Cette ligne de front, faible sur tous les points, était sans cohésion, et surtout sans moyens d’action efficaces, pour prendre, à une heure donnée, l’offensive hardie et vigoureuse qui eût été conforme à nos traditions françaises !

Dans l’entourage de l’Empereur, des influences diverses et très multipliées exercèrent, de façon variable, une pression plus ou moins heureuse sur l’esprit du souverain.

Pourquoi l’Empereur, qui se savait malade, et dans l’impossibilité de conduire personnellement les opérations, pourquoi l’Empereur n’avait-il pas fait choix, à l’avance, de l’homme de grand caractère et de réel savoir, auquel il aurait confié, de façon absolue, la direction des destinées militaires de la France ?

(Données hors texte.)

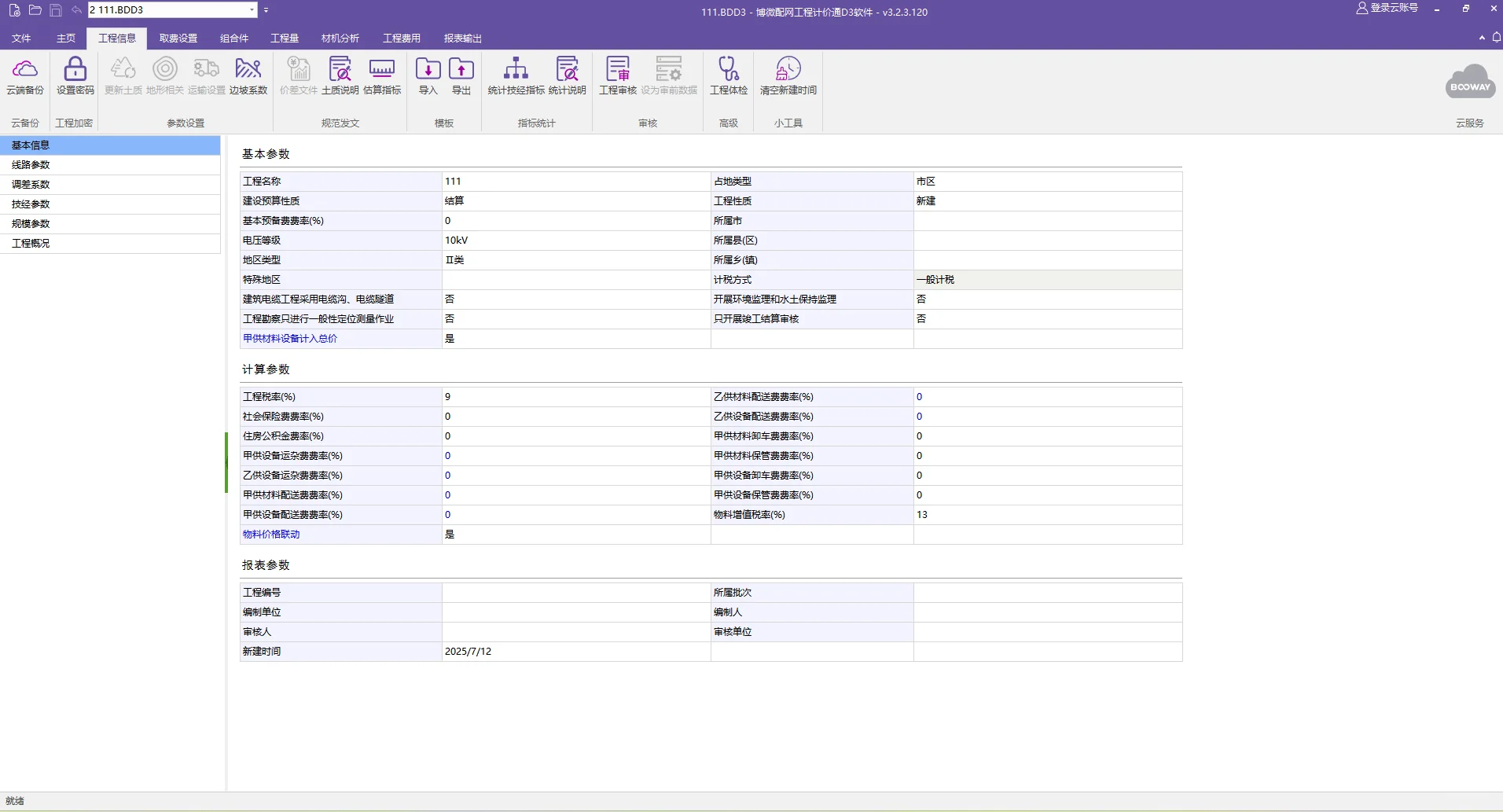
Task: Switch to the 取费设置 ribbon tab
Action: pyautogui.click(x=178, y=39)
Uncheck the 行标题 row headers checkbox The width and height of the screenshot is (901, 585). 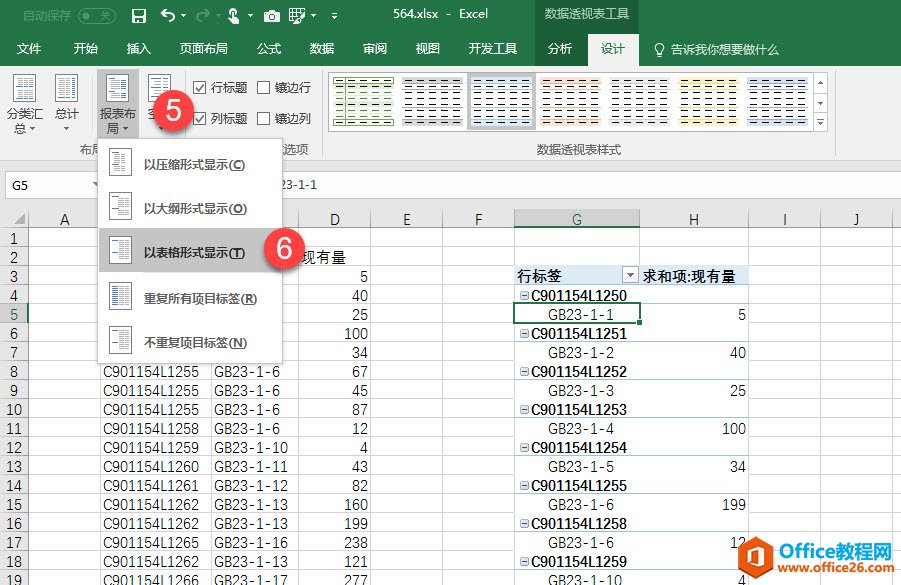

Nous nous trouvions en présence d’un adversaire redoutable ! Cet ennemi se préparait de longue main à la guerre qu’il déchaîna sciemment, et qu’il voulait pour l’accomplissement de ses desseins ultérieurs ; on le savait pertinemment ; de nombreux documens avaient été réunis à cette fin ; il était facile d’être fixé en haut lieu sur les éventualités les plus graves, et absolument inévitables dans un délai de temps quelconque.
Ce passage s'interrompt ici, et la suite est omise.